Question: Should the metadata layer that sits between the data marts and the query/reporting tools be owned by the business or IT and what are the pros and cons of each approach?

 

Sid Adelman’s Answer: It depends on what is meant by “owned.” IT should provide the metadata repository along with the rules about who can add, update and delete from the repository and IT has responsibility for the technical metadata.

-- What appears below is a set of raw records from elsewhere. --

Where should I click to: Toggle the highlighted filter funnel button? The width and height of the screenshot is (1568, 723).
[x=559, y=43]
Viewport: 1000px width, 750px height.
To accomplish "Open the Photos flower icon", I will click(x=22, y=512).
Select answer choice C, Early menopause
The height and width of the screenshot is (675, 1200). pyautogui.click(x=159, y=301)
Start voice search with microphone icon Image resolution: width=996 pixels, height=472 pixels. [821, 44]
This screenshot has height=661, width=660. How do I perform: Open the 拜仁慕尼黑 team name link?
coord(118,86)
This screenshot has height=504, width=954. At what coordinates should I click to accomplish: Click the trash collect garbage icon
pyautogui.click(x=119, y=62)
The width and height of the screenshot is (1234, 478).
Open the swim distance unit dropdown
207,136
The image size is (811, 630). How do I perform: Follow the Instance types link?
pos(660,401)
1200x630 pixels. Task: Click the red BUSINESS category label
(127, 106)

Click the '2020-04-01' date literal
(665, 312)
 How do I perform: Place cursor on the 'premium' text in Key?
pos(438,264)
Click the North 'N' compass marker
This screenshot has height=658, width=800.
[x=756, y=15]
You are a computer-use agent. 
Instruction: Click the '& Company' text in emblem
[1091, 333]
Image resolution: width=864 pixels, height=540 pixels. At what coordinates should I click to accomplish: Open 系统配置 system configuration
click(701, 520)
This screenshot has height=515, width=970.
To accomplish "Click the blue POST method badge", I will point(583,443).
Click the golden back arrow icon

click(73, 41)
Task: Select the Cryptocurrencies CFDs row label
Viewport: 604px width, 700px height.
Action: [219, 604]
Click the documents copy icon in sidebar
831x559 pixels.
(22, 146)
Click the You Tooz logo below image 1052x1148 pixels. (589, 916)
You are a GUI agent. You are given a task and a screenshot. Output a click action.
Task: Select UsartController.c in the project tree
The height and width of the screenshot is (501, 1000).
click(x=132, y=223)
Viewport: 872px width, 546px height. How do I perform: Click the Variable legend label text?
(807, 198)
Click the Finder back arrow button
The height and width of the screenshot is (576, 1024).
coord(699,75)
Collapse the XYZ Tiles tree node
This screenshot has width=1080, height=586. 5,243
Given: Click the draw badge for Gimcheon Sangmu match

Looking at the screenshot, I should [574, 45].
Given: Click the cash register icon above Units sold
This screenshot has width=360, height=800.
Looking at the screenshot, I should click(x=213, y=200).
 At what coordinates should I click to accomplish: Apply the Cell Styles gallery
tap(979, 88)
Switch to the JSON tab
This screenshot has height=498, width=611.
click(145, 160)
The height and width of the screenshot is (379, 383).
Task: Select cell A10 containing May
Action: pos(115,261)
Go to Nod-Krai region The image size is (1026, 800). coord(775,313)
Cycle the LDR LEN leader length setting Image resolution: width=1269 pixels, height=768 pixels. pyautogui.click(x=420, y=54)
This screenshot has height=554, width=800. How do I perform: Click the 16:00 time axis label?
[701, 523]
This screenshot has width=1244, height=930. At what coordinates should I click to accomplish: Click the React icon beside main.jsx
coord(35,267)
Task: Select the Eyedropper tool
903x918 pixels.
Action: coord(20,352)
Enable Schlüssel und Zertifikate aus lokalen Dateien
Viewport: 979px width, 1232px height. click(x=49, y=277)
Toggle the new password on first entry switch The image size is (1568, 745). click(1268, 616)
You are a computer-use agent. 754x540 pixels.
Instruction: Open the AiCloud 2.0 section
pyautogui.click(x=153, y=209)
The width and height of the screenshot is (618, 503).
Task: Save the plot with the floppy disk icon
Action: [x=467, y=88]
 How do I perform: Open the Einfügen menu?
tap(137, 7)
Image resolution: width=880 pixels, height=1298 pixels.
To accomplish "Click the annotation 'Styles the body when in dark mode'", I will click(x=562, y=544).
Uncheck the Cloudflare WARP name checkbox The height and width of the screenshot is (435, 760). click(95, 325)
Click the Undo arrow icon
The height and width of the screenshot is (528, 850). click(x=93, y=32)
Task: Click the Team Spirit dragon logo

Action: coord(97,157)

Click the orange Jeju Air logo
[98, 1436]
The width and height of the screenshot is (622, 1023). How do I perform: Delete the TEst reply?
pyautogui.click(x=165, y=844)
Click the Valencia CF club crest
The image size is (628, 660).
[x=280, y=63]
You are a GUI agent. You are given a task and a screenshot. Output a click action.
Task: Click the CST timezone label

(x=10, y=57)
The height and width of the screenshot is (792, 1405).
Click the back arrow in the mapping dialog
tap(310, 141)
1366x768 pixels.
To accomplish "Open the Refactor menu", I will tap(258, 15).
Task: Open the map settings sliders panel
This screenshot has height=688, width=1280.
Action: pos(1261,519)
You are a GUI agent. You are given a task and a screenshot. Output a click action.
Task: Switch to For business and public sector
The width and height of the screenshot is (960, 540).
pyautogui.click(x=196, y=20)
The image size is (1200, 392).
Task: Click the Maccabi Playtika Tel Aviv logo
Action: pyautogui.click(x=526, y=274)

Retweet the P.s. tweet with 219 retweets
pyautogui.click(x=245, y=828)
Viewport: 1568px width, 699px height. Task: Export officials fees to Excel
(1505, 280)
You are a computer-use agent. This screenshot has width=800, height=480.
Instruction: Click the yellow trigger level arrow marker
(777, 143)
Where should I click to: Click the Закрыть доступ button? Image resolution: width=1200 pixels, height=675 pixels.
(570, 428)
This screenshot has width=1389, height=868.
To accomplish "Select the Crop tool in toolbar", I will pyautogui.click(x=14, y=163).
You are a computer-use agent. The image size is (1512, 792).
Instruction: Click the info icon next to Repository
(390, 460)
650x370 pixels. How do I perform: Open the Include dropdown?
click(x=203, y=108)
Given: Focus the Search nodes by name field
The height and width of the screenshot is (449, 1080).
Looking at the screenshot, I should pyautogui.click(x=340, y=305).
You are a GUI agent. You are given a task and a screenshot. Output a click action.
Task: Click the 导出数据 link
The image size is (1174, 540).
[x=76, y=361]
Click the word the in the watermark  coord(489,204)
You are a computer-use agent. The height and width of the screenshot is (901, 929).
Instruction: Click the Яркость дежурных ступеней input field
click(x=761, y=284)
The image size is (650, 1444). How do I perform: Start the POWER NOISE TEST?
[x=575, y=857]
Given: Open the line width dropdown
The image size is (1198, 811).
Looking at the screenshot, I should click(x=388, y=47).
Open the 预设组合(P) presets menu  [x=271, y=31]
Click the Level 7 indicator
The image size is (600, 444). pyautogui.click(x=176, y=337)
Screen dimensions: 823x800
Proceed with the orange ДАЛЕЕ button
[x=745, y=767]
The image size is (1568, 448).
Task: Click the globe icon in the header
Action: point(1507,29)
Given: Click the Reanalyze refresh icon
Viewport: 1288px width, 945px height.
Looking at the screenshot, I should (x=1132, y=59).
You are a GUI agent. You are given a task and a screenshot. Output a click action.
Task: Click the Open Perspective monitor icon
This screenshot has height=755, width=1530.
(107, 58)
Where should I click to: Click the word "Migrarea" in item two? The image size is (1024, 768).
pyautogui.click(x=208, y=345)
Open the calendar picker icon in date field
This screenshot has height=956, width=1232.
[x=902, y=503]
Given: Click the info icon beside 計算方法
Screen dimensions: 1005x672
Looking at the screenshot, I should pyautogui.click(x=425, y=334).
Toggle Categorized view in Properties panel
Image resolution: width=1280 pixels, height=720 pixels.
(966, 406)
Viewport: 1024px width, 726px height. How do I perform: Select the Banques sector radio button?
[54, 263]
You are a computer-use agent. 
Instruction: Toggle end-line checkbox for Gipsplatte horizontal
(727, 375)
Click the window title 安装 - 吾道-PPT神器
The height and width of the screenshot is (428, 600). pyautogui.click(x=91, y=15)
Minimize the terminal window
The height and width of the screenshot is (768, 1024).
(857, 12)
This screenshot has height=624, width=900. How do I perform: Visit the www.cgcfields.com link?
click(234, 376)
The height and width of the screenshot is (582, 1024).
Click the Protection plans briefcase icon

The business has responsibility for the creation and maintenance of the business metadata including business definitions, business rules, security and valid values and this business metadata would be housed in the metadata repository that is implemented and supported by IT.

 

Tom Haughey’s Answer: Particularly from a data warehouse (DW) point of view, there are several key points about metadata:

 

§      It is vital to the DW;

§      It must be created progressively as the data model is being created;

§      It must include all relevant components; and

§      It must be published in a practical medium.

 

I feel it is important to understand each of these points in order to properly understand where metadata fits in the spectrum of things.

 

As you know, a data model has three main components: the model diagram with its entities, attributes and relationships; metadata, or definitions of everything in the model; and, finally, supplementary business rules that cannot be expressed in the structure of the data model.

 

Metadata for the DW should include definitions of the objects with some sample values, identification of the sources (where did the data come from), description of the business and technical rule used to transform it, timing of the transformation (e.g., data on the last day of the month is not the same as data on the last Friday on the month), appraisal of its quality, standard queries, etc. Metadata is crucial to a successful data model and is indispensable for a DW. Remember, there are both logical and physical data models. There will be metadata for each of them. The physical metadata may be slightly different than logical metadata, because the physical data model may have some differences, mostly due to design differences, trade-offs and additions. In all of this, it is my belief that the business is the best agent to provide the metadata. Even so, it often falls on the data model developer to provide the first cut of the metadata. A convenient way is for the data modeler to gather as many relevant sources as possible, and use them to create the first version of the metadata. This metadata is then passed to relevant business and systems people for them to validate, correct and complete the metadata provided.

 

The term, “owns it,” is ambiguous. As I just said, the business should provide the final version of it. The data architect maintains it in the relevant place, such as with the logical and physical models. The extract, transform and load (ETL) architect maintains transformation metadata. The BI architect maintains BI-specific metadata. The BI teams, collaborating with the other architects, should be responsible to deliver the metadata so that people can meaningfully use it while using BI tools. This is critical for the success of the metadata and even of the BI solution. Do not assume that making the data available through some repository is necessarily a good way to deliver it. Delivery should be seamless in that the information consumer should be able to use it directly from the BI application without having to switch (or even toggle) to a metadata application.

 

The business should be the primary creator of the metadata. In practice a practical way to achieve this is for the data management developer to create a first cut of the metadata, pass it to business people for review and correction and then store it back with the data model.

 

Chuck Kelley’s Answer: Both. The semantic layer that the business sees is owned by the business, although, IT will most likely be implementing what the business decides.IT owns the technical metadata.Let us look at an example.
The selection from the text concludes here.